Ya habían pasado dos meses del fallecimiento de su abuelo y la casa seguía igual que entonces: muebles, sillas, mesas y maceteros eran degradados por el moho del tiempo y producían un olor a melancolía rancia. En realidad, don Antonio nunca movió nada de su lugar desde la muerte de doña Dolores. La carta decía: darle algo de vida a este lugar. Bryan recordó esa parte y, como aún era temprano, quiso aprovechar el tiempo para cambiar algunas cosas.

Era ese olor rancio a viejo el que desagradaba a Bryan, que por lo general toleraba, pero ese día era para disfrutar. Al cabo de una hora y media de trabajo el lugar tenía otra pinta. Bryan descubrió que los calaches acumulados en cincuenta y siete años de matrimonio pueden ser muchos, así que seleccionó las cosas que podrían ser útiles y apartó aquellas que vendería a El Gato, quien era una especie de buitre que buscaba carroñas de aluminio, cobre, plástico, hierro y todo aquello de lo que se pudiera sacar ganancia, incluso niños, decían algunos.

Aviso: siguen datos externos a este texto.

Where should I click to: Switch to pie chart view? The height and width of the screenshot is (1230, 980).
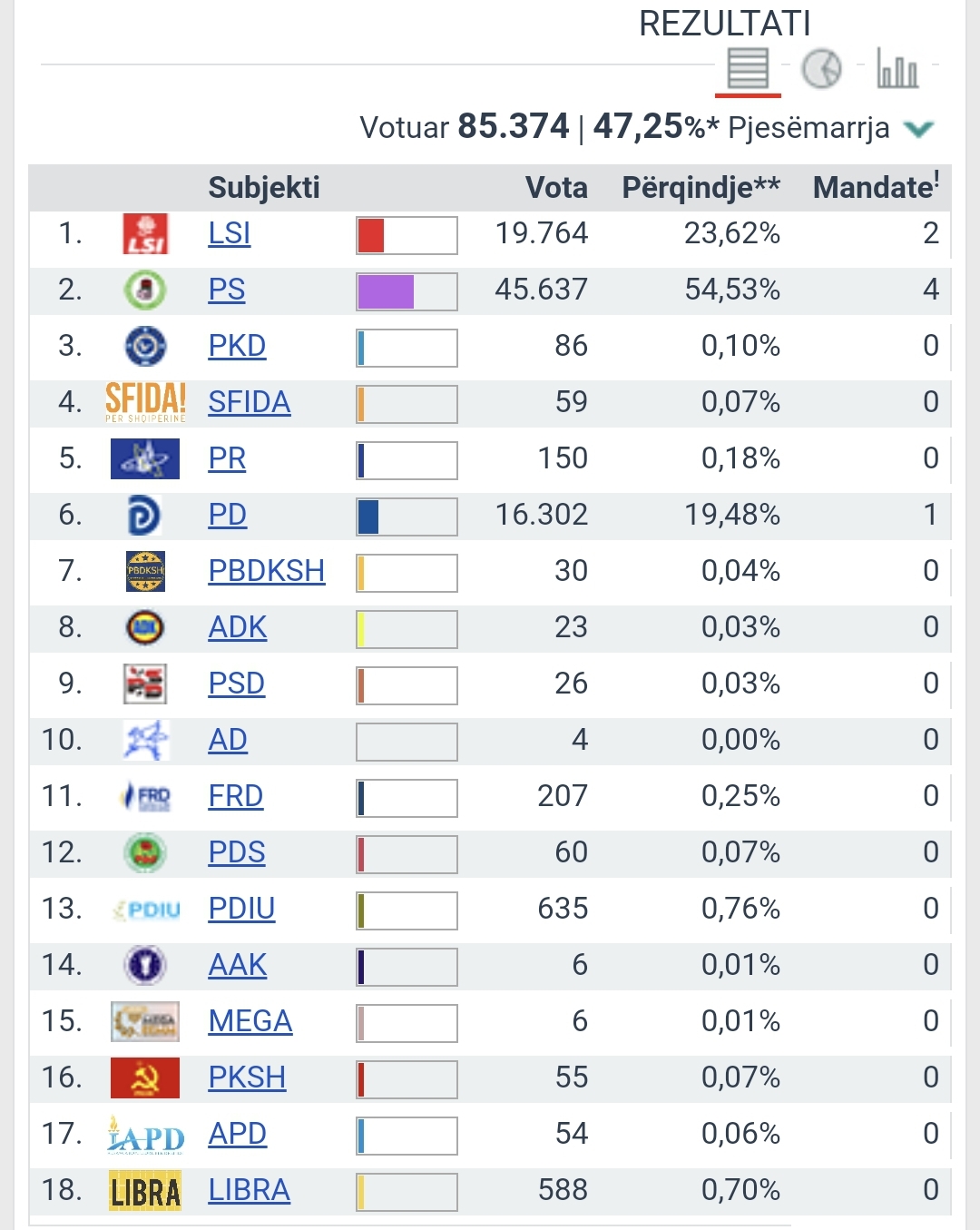pos(822,69)
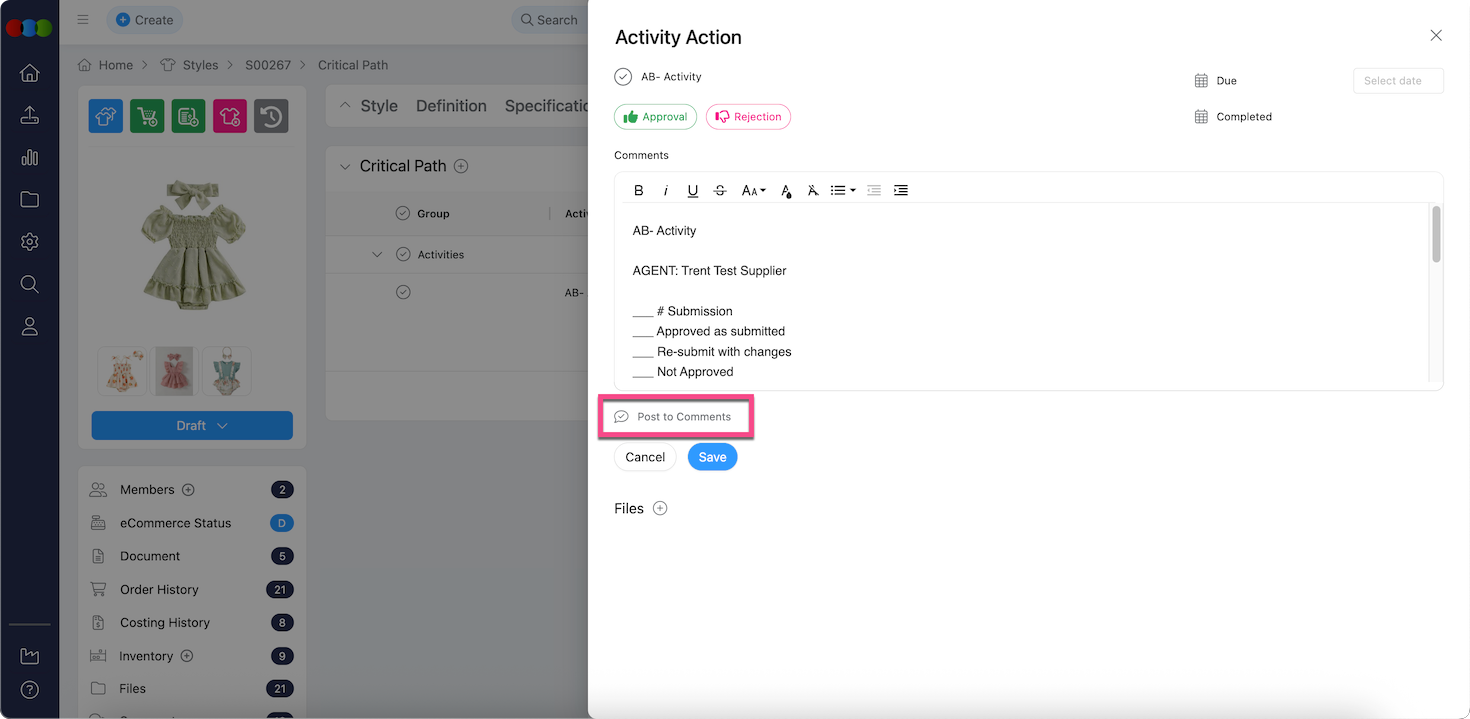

Antes de preparar el almuerzo e ir por cerveza y hielo Bryan se dirigió a su cuarto, el único que había, y se tendió boca arriba sobre la cama mientras el aire de un viejo abanico azotaba su rostro. Era un día caluroso, algo normal en Agosto.

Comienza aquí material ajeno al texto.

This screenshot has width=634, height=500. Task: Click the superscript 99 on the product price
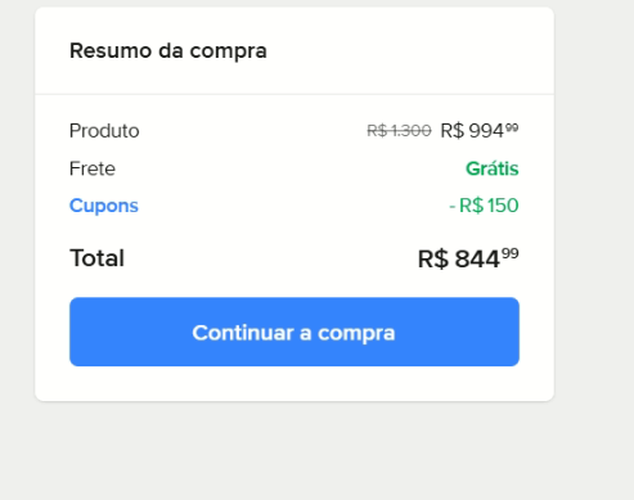coord(512,127)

El cuarto era pequeño, pero con espacio suficiente para moverse sin tropezar con nada, en comparación con los lugares que había rentado era como estar en una habitación del Hyatt Place, de Managua. Tenía un espejo de pared de buen tamaño, además de un pequeño librero y una cama matrimonial, sí, una enorme cama matrimonial que no rechinaba. Bryan se excitó al pensar en el estreno que le daría a esa cama esa misma noche con Melissa. Entre una fantasía sexual y otra Bryan pensó que sería el día perfecto. Poco a poco sus ojos cedieron al peso de la complacencia hasta quedar dormido.